There are bits present that allow AN bypass if it doesn't complete in
a certain time, but that's an entirely separate issue - especially
when there's SGMII PHYs that we have no access to!

Sorting out these nuances over the life of phylink so far has been
"interesting".
Marcin Wojtas Jan. 1, 2018, 10:18 a.m. UTC | #16
Hi Russell,

2017-12-30 18:31 GMT+01:00 Russell King - ARM Linux <linux@armlinux.org.uk>:
> Hi Marcin,
>
> On Sat, Dec 30, 2017 at 05:34:23PM +0100, Marcin Wojtas wrote:
>> Yes, I already split the series and will send first one right away. I
>> will be followed by MDIO bus / PHY handling proposal, including the
>> bits related to phylink. I'm looking forward to your opinion on that
>> once sent.
>
> I'm looking forward to the patches. :)
>
>> This my understanding of how the PP2 HW works in terms of signalling
>> the link interrupt:
>>
>> The full in-band management, similar to mvneta is supported only in
>> the SGMII mode (1G, not sure how it looks like in 2.5G mode). Such
>> handling is not yet implemented in the mvpp2.c
>>
>> 10G:
>> The XGMII MAC (XLG) is capable of generating link status change
>> interrupt upon information provided from the reconciliation layer (RS)
>> of the interface.
>>
>> 2.5G/1G SGMII:
>> Apart from the in-band management, the MAC is also capable of
>> generating IRQ during link-status change.
>>
>> 1G RGMII:
>> I was a bit surprised, but checked on my own - the link change IRQ can
>> be generated here as well.
>>
>> In addition to above the clause 22 PHYs can be automatically polled
>> via SMI bus and provide complete information about link status, speed,
>> etc., reflecting it directly in GMAC status registers. However, this
>> feature had to be disabled, in order not to conflict with SW PHY
>> management of the phylib.
>>
>> Stefan, is above correct?
>
> This sounds very much like mvneta's 'managed = "in-band"' mode.

Indeed. RGMII MAC behaves same way, although it shouldn't be named as
'in-band' to be on par with the specifications. Anyway - this one is
rather a stub for being able to work with ACPI, so once the MDIO bus
works there, this will be out of any concerns.

>
> Having done some research earlier this month on the "2.5G SGMII" I have
> a number of comments about this:
>
> 1. Beware of "SGMII" being used as a generic term for single lane serdes
>    based ethernet. Marvell seem to use this for 802.3z BASE-X in their
>    code, but it is not. SGMII is a modification of 802.3z BASE-X by
>    Cisco.  This leads to some confusion!
>
> 2. For Cisco SGMII running at 2.5G, PHYs such as those from Xilinx do not
>    support the speed bits, because the speed is defined to be 2.5G.  IOW,
>    they do not support 250Mbps or 25Mbps speeds by data replication as is
>    done with 100Mbps and 10Mbps over 1G SGMII.
>
> 3. There is also 1000BASE-X upclocked to 2.5G speeds, which mvneta and
>    mvpp2 both support by appropriate configuration of the comphy.  I've
>    already tested this with 4.3Mbps Fiberchannel SFPs between clearfog
>    and mcbin - but needing devmem2 to reconfigure the clearfog comphy.

[Available data]
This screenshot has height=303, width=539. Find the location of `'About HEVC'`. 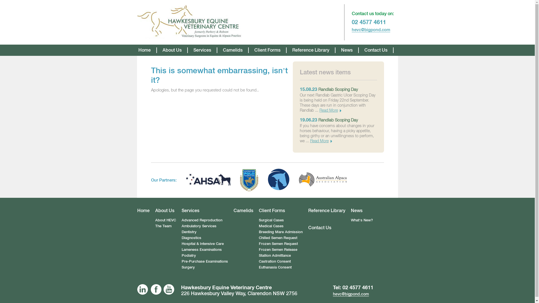

'About HEVC' is located at coordinates (165, 220).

[Prompt] Repeat word for word the part of the email thread above starting at "Marcin Wojtas Jan." and ending at "the patches. :)".

[Answer for the task]
Marcin Wojtas Jan. 1, 2018, 10:18 a.m. UTC | #16
Hi Russell,

2017-12-30 18:31 GMT+01:00 Russell King - ARM Linux <linux@armlinux.org.uk>:
> Hi Marcin,
>
> On Sat, Dec 30, 2017 at 05:34:23PM +0100, Marcin Wojtas wrote:
>> Yes, I already split the series and will send first one right away. I
>> will be followed by MDIO bus / PHY handling proposal, including the
>> bits related to phylink. I'm looking forward to your opinion on that
>> once sent.
>
> I'm looking forward to the patches. :)